--- START OF ENTRIES ---

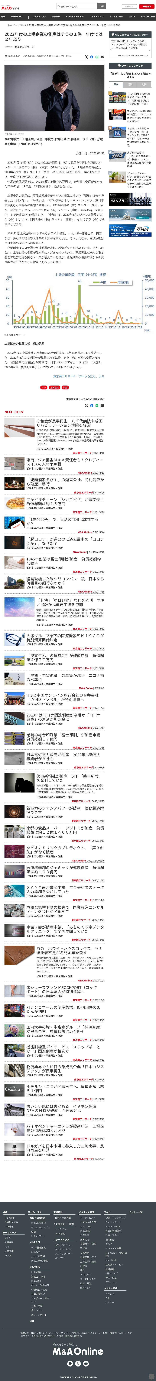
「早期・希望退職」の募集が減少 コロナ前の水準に (65, 695)
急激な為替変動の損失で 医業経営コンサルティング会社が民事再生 (65, 944)
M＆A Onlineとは (39, 1342)
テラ (44, 405)
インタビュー (61, 1238)
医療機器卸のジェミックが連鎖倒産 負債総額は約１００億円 (65, 904)
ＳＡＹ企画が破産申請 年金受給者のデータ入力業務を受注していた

--- END OF ENTRIES ---

Pick out and copy every line of the items that contains the string "急激な為替変動の損失で".

▶ _RESPONSE TO THIS EXERCISE_:
急激な為替変動の損失で 医業経営コンサルティング会社が民事再生 (65, 944)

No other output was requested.